Psychedelics such as psilocybin, the active compound found in magic mushrooms, have been known to plug into a structure called the serotonin 2 receptor, which bids the chemical messenger serotonin. Traditionally, antidepressants are designed to increase the levels of serotonin, so that when more of the serotonin neurotransmitters is sent to other parts of the brain, the person feels relief from depression. What the study found was that psychedelics were increasingly able to access receptors inside cells which standard antidepressants could not normally affect, thereby increasing the level of serotonin secreted within the brain – largely because of their ability to pass through cells’ fatty outer membranes to reach the additional receptors within.
The study now provides medical substance to a theory which has long been held by indigenous populations around the world – that the use of psychedelics, and psilocybin in particular could have beneficial effects for a variety of mental health related conditions. Although psilocybin was classified as a “breakthrough therapy” in treatment for severe depression by the U.S. Food and Drug Administration as far back as 2018 (https://ibn.fm/tXJM5), findings within the recent research report may now serve to support the development of psychedelics as a more mainstream medical treatment alternative for drug-resistant depression.

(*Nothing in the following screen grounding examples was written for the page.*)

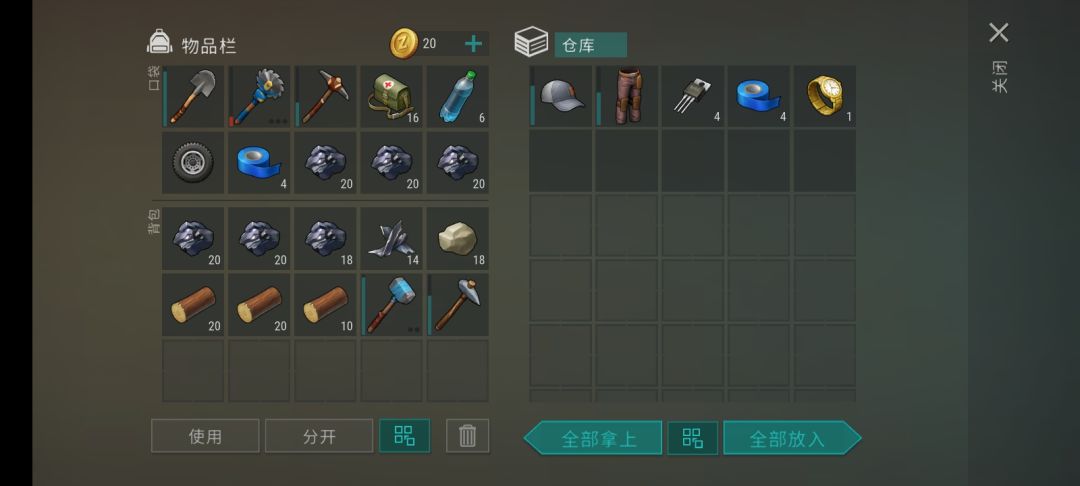Click the trash can delete icon

467,436
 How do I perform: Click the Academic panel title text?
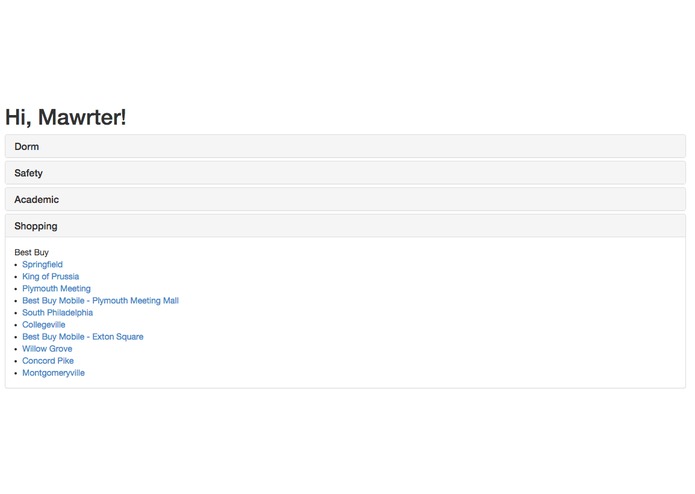tap(36, 200)
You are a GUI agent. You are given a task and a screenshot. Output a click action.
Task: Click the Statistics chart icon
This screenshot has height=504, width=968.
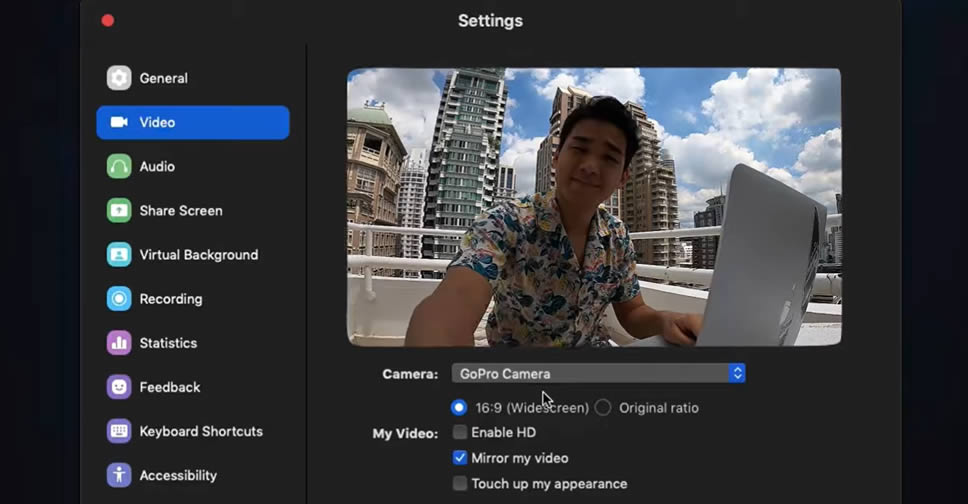tap(119, 342)

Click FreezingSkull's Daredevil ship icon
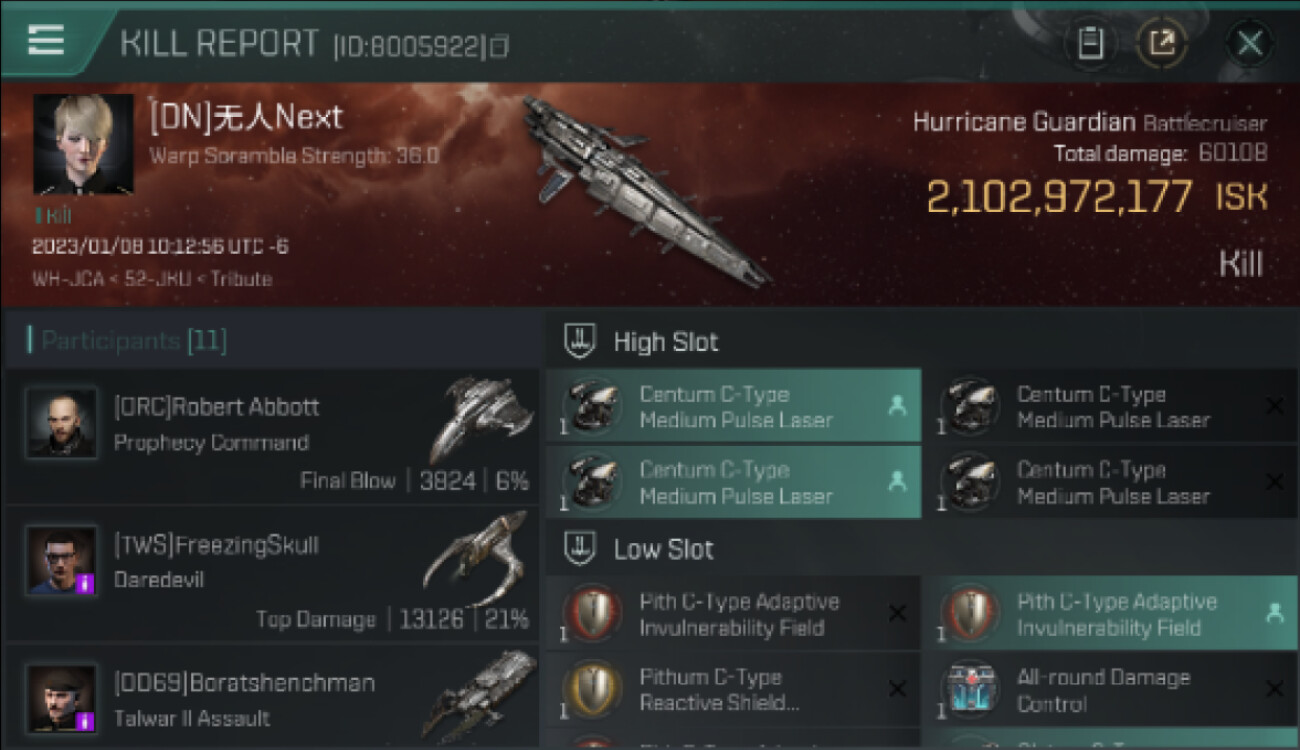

With psilocybin and psychedelic-based therapeutic treatment increasingly gaining favour amongst the medical community and with a rising prevalence of depression and mental disorders within modern society, forecasts have now projected the psychedelic drugs market to swell to a value of $6.8 billion annual by 2027, representing a CAGR of 16.3% within the forecast period of 2020 to 2027 (https://ibn.fm/mQJTH). As a frontrunner in the sector and with a number of research and drug developmental initiatives under way, Silo Pharma find themselves well positioned to capitalize on the growth of the sector going forward.